A jury trial was held on January 30 and 31, 2012 before Judge Townes.*fn1 During the course of Defendants' cross-examination of Plaintiff, defense counsel asked Plaintiff certain questions regarding a subsequent arrest that directly violated a prior ruling by Judge Townes. Id. at 310--11. Plaintiff's counsel objected to the questioning and Judge Townes sustained the objection. Id. at 311. At the conclusion of Plaintiff's testimony, Plaintiff rested his case. Id. at 314. Outside the presence of the jury, Plaintiff once again voiced his objection to the questioning by defense counsel. Id. at 314--15. Judge Townes noted Plaintiff's objection but took no further action. Id. at 315. Defendants then moved for a judgment as a matter of law pursuant to Rule 50 of the Federal Rules of Civil Procedure, dismissing Plaintiff's Monell claim as well as his claims against Defendants Lloyd Gregory and James Piscopo. Id. at 316--18. Judge Townes granted Defendants' motion. Id. Defendants then rested their case. Id. at 320-- 21. When court reconvened the next day, Judge Townes stated that, after reviewing the trial transcript, she found that defense counsel violated her order with regard to the questioning of Plaintiff. Id. at 331. After a discussion with the parties, Judge Townes granted Plaintiff's motion for a mistrial. Id. at 355. A new trial was scheduled for Plaintiff's remaining claims, and a judgment was entered in favor of Defendants City of New York, Gregory and Piscopo.

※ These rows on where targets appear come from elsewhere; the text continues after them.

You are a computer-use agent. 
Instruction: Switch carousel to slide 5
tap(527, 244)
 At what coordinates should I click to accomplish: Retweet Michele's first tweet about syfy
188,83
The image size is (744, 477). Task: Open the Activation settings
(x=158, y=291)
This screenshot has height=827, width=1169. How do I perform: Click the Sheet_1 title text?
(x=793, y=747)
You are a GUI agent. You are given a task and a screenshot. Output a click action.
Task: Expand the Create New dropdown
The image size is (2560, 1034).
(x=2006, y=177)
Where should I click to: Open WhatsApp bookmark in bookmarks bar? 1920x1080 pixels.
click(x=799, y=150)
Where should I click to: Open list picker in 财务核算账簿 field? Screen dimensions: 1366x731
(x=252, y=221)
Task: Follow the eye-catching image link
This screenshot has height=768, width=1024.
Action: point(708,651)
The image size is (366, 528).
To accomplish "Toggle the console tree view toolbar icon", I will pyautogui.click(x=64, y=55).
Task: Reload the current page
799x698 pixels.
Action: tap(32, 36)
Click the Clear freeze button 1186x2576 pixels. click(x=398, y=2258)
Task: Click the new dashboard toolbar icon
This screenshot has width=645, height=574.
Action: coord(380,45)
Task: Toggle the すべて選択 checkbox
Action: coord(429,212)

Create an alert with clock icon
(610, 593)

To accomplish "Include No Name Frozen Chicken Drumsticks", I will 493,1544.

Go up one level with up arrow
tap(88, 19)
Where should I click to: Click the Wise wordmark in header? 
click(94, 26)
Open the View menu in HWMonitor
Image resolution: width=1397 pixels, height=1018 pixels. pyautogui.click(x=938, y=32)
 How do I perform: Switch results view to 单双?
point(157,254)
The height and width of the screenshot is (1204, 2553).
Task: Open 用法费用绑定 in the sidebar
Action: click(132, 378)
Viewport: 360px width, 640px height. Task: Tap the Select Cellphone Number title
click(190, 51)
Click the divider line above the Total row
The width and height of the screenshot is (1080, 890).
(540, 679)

Defendants then moved for costs pursuant to Rule 54 of the Federal Rules of Civil Procedure. (Docket No. 41, Def. Bill of Costs.) Defendants sought $2,886.50 but the Clerk of Court only awarded $215.80. (Apr. 5, 2012, Costs Taxed.) The Clerk did not allow costs for the daily transcripts, citing the "short length of trial and small number of witnesses." Id. Defendants now appeal the Clerk of Court's award.
"A district court reviews the clerk's taxation of costs by exercising its own discretion to decide the cost question itself." Whitfield v. Scully, 241 F.3d 264,269 (2d Cir. 2001) (internal citations, quotation marks and alterations omitted). Under Rule 54, an award of costs against the losing party is the "normal rule," and "the losing party has the burden to show that costs should not be imposed." Whitfield, 241 F.3d at270. A court in its discretion may deny costs because of, among other things, "misconduct by the prevailing party, the public importance of the case, the difficulty of the issues, or the losing party's limited financial resources." Id. Where a prevailing party is denied costs, the court "must articulate its reasons for doing so." Id.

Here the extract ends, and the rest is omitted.